**TRY IT**
An exact repetition of the listing is required.

DATA RECORDS below:

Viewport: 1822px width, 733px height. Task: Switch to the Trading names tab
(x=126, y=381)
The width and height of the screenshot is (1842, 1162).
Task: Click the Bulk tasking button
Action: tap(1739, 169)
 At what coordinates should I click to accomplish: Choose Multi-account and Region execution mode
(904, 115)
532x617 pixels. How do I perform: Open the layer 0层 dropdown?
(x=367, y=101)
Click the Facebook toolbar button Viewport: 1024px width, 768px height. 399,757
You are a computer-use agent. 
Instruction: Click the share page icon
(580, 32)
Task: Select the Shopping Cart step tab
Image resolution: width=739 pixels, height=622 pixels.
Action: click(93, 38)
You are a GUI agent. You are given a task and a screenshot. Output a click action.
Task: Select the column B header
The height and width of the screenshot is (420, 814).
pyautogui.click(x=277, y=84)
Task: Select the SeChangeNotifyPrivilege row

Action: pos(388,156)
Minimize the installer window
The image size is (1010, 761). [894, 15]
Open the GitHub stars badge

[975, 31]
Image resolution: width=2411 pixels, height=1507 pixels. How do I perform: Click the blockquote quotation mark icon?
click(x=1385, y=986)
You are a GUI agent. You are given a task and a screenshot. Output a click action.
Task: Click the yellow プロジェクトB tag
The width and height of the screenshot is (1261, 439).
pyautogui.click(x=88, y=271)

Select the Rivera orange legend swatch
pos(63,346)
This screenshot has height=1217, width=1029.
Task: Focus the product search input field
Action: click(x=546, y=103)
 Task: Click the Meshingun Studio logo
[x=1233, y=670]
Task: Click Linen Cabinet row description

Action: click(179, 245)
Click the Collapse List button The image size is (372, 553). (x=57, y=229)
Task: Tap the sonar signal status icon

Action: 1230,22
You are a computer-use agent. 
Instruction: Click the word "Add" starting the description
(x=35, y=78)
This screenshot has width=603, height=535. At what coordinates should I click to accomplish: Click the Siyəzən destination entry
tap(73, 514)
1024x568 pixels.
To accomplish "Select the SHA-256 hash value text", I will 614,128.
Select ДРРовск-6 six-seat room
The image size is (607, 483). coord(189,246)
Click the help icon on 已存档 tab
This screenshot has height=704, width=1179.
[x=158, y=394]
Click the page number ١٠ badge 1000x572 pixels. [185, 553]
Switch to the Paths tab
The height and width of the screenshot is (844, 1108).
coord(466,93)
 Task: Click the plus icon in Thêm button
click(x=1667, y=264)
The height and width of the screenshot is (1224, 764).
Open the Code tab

End of DATA RECORDS.

**ANSWER SECTION**
Viewport: 1822px width, 733px height. Task: Switch to the Trading names tab
(x=126, y=381)
The width and height of the screenshot is (1842, 1162).
Task: Click the Bulk tasking button
Action: tap(1739, 169)
 At what coordinates should I click to accomplish: Choose Multi-account and Region execution mode
(904, 115)
532x617 pixels. How do I perform: Open the layer 0层 dropdown?
(x=367, y=101)
Click the Facebook toolbar button Viewport: 1024px width, 768px height. 399,757
You are a computer-use agent. 
Instruction: Click the share page icon
(580, 32)
Task: Select the Shopping Cart step tab
Image resolution: width=739 pixels, height=622 pixels.
Action: click(93, 38)
You are a GUI agent. You are given a task and a screenshot. Output a click action.
Task: Select the column B header
The height and width of the screenshot is (420, 814).
pyautogui.click(x=277, y=84)
Task: Select the SeChangeNotifyPrivilege row

Action: pos(388,156)
Minimize the installer window
The image size is (1010, 761). [894, 15]
Open the GitHub stars badge

[975, 31]
Image resolution: width=2411 pixels, height=1507 pixels. How do I perform: Click the blockquote quotation mark icon?
click(x=1385, y=986)
You are a GUI agent. You are given a task and a screenshot. Output a click action.
Task: Click the yellow プロジェクトB tag
The width and height of the screenshot is (1261, 439).
pyautogui.click(x=88, y=271)

Select the Rivera orange legend swatch
pos(63,346)
This screenshot has height=1217, width=1029.
Task: Focus the product search input field
Action: click(x=546, y=103)
 Task: Click the Meshingun Studio logo
[x=1233, y=670]
Task: Click Linen Cabinet row description

Action: click(179, 245)
Click the Collapse List button The image size is (372, 553). (x=57, y=229)
Task: Tap the sonar signal status icon

Action: 1230,22
You are a computer-use agent. 
Instruction: Click the word "Add" starting the description
(x=35, y=78)
This screenshot has width=603, height=535. At what coordinates should I click to accomplish: Click the Siyəzən destination entry
tap(73, 514)
1024x568 pixels.
To accomplish "Select the SHA-256 hash value text", I will 614,128.
Select ДРРовск-6 six-seat room
The image size is (607, 483). coord(189,246)
Click the help icon on 已存档 tab
This screenshot has height=704, width=1179.
[x=158, y=394]
Click the page number ١٠ badge 1000x572 pixels. [185, 553]
Switch to the Paths tab
The height and width of the screenshot is (844, 1108).
coord(466,93)
 Task: Click the plus icon in Thêm button
click(x=1667, y=264)
The height and width of the screenshot is (1224, 764).
Open the Code tab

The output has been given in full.